» **THE PROBLEM**
Starting at the first line of the entries below, output every line exactly, up to and including the line with "Bose Soundbar Ultra Combo-Black (93, 2403)".

-.-.-

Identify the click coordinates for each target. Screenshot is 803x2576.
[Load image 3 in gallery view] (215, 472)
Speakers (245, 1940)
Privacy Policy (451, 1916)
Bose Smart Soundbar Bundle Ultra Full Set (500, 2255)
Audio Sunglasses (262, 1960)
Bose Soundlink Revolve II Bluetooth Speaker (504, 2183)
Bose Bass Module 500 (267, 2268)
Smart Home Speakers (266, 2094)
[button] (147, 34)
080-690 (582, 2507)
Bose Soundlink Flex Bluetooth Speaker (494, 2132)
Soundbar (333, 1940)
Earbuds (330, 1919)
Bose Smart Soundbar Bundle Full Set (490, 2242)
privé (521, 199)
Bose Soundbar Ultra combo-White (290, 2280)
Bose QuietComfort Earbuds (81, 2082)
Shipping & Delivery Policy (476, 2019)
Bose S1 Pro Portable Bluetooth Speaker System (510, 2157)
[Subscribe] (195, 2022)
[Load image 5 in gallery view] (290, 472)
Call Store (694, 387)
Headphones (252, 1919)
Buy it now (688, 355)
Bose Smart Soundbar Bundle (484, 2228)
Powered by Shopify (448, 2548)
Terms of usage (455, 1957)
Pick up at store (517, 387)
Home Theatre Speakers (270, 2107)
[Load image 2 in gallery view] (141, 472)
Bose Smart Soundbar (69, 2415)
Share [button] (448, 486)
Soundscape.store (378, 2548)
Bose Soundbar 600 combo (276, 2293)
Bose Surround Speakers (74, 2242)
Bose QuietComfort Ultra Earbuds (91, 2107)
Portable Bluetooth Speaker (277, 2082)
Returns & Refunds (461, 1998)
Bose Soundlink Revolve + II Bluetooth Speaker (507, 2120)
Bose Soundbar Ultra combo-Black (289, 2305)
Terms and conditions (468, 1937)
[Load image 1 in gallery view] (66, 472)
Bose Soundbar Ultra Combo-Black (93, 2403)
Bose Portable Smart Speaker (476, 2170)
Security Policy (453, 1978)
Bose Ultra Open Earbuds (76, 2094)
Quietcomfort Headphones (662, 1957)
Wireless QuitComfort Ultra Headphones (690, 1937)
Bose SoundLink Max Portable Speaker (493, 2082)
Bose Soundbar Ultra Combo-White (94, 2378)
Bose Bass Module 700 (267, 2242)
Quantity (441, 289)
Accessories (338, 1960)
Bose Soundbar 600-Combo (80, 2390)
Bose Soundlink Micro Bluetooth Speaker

-.-.-

» **SOLUTION BELOW**
Identify the click coordinates for each target. Screenshot is 803x2576.
[Load image 3 in gallery view] (215, 472)
Speakers (245, 1940)
Privacy Policy (451, 1916)
Bose Smart Soundbar Bundle Ultra Full Set (500, 2255)
Audio Sunglasses (262, 1960)
Bose Soundlink Revolve II Bluetooth Speaker (504, 2183)
Bose Bass Module 500 (267, 2268)
Smart Home Speakers (266, 2094)
[button] (147, 34)
080-690 (582, 2507)
Bose Soundlink Flex Bluetooth Speaker (494, 2132)
Soundbar (333, 1940)
Earbuds (330, 1919)
Bose Smart Soundbar Bundle Full Set (490, 2242)
privé (521, 199)
Bose Soundbar Ultra combo-White (290, 2280)
Bose QuietComfort Earbuds (81, 2082)
Shipping & Delivery Policy (476, 2019)
Bose S1 Pro Portable Bluetooth Speaker System (510, 2157)
[Subscribe] (195, 2022)
[Load image 5 in gallery view] (290, 472)
Call Store (694, 387)
Headphones (252, 1919)
Buy it now (688, 355)
Bose Smart Soundbar Bundle (484, 2228)
Powered by Shopify (448, 2548)
Terms of usage (455, 1957)
Pick up at store (517, 387)
Home Theatre Speakers (270, 2107)
[Load image 2 in gallery view] (141, 472)
Bose Smart Soundbar (69, 2415)
Share [button] (448, 486)
Soundscape.store (378, 2548)
Bose Soundbar 600 combo (276, 2293)
Bose Surround Speakers (74, 2242)
Bose QuietComfort Ultra Earbuds (91, 2107)
Portable Bluetooth Speaker (277, 2082)
Returns & Refunds (461, 1998)
Bose Soundlink Revolve + II Bluetooth Speaker (507, 2120)
Bose Soundbar Ultra combo-Black (289, 2305)
Terms and conditions (468, 1937)
[Load image 1 in gallery view] (66, 472)
Bose Soundbar Ultra Combo-Black (93, 2403)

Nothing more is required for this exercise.